--- Start of Extract to read ---

Member Function Documentation

BoundingLimits()

void G4Ellipsoid::BoundingLimits ( G4ThreeVector &  pMin, G4ThreeVector &  pMax  ) const

virtual

Reimplemented from G4VSolid.

Definition at line 264 of file G4Ellipsoid.cc.

{
  pMin.set(-fXmax,-fYmax, fZBottomCut);
  pMax.set( fXmax, fYmax, fZTopCut);
}

Referenced by CalculateExtent().

CalculateExtent()

G4bool G4Ellipsoid::CalculateExtent ( const EAxis  pAxis, const G4VoxelLimits &  pVoxelLimit, const G4AffineTransform &  pTransform, G4double &  pmin, G4double &  pmax  ) const

virtual

Implements G4VSolid.

Definition at line 276 of file G4Ellipsoid.cc.

{
  G4ThreeVector bmin, bmax;
 
  // Get bounding box
  BoundingLimits(bmin,bmax);
 
  // Find extent
  G4BoundingEnvelope bbox(bmin,bmax);
  return bbox.CalculateExtent(pAxis,pVoxelLimit,pTransform,pMin,pMax);
}

Clone()

G4VSolid * G4Ellipsoid::Clone ( ) const

virtual

Reimplemented from G4VSolid.

Definition at line 651 of file G4Ellipsoid.cc.

{
  return new G4Ellipsoid(*this);
}

ComputeDimensions()

void G4Ellipsoid::ComputeDimensions ( G4VPVParameterisation *  p, const G4int  n, const G4VPhysicalVolume *  pRep  )

virtual

Reimplemented from G4VSolid.

Definition at line 253 of file G4Ellipsoid.cc.

--- End of Extract to read ---
--- Start of Dataset section ---

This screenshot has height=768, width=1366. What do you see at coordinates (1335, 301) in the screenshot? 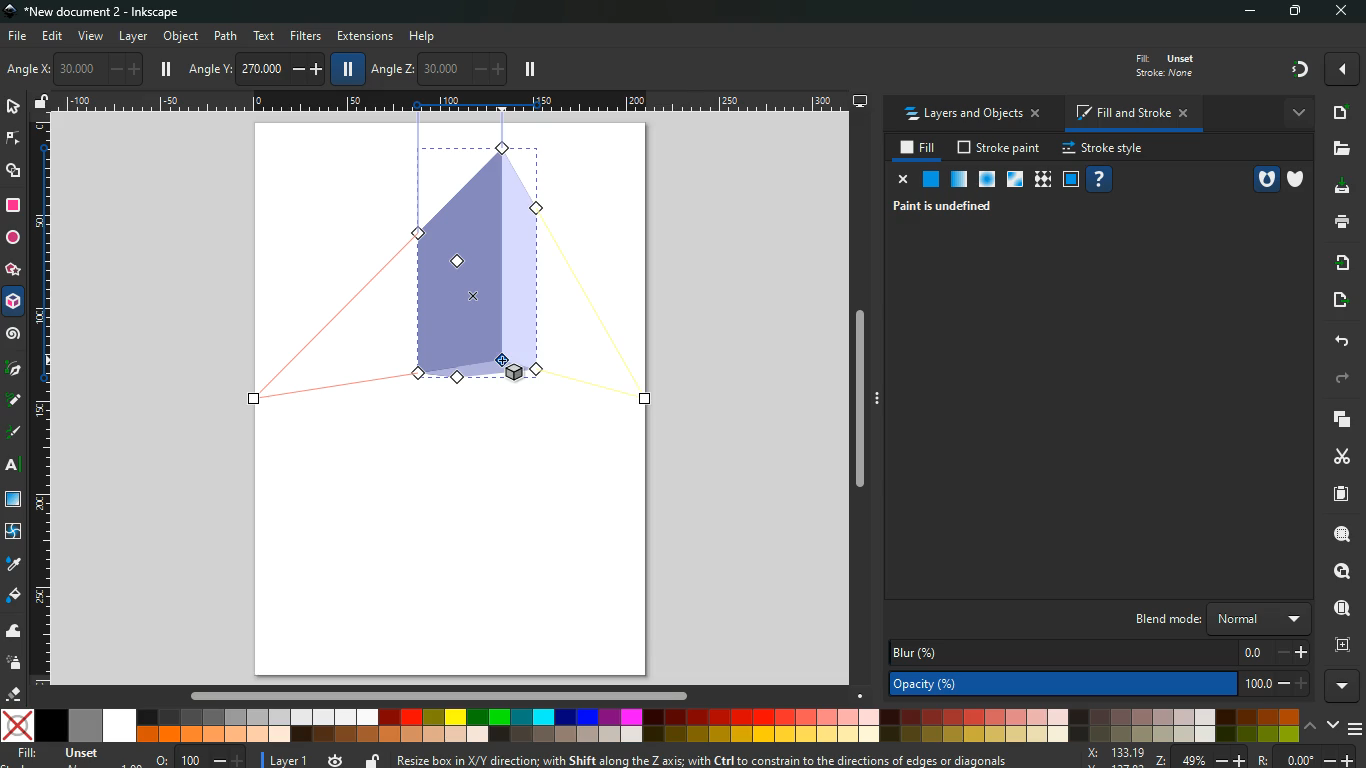
I see `send` at bounding box center [1335, 301].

--- End of Dataset section ---

◆ Exercise instructions:
1) According to the G4Ellipsoid documentation, at which line of G4Ellipsoid.cc is Clone() defined?
2) Condense the entry in the G4Ellipsoid documentation that begins "BoundingLimits()" into a short list, keeping its main facts.
3) Repeat the G4Ellipsoid documentation word for word from "BoundingLimits()" up to and including "264 of file G4Ellipsoid.cc.".

◆ Answers provided:
1) Line 651.

2)
- Signature: void G4Ellipsoid::BoundingLimits (G4ThreeVector & pMin, G4ThreeVector & pMax) const; virtual.
- Reimplemented from G4VSolid.
- Defined at line 264 of G4Ellipsoid.cc.
- Sets pMin to (-fXmax, -fYmax, fZBottomCut) and pMax to (fXmax, fYmax, fZTopCut).
- Referenced by CalculateExtent().

3)
BoundingLimits()

void G4Ellipsoid::BoundingLimits ( G4ThreeVector &  pMin, G4ThreeVector &  pMax  ) const

virtual

Reimplemented from G4VSolid.

Definition at line 264 of file G4Ellipsoid.cc.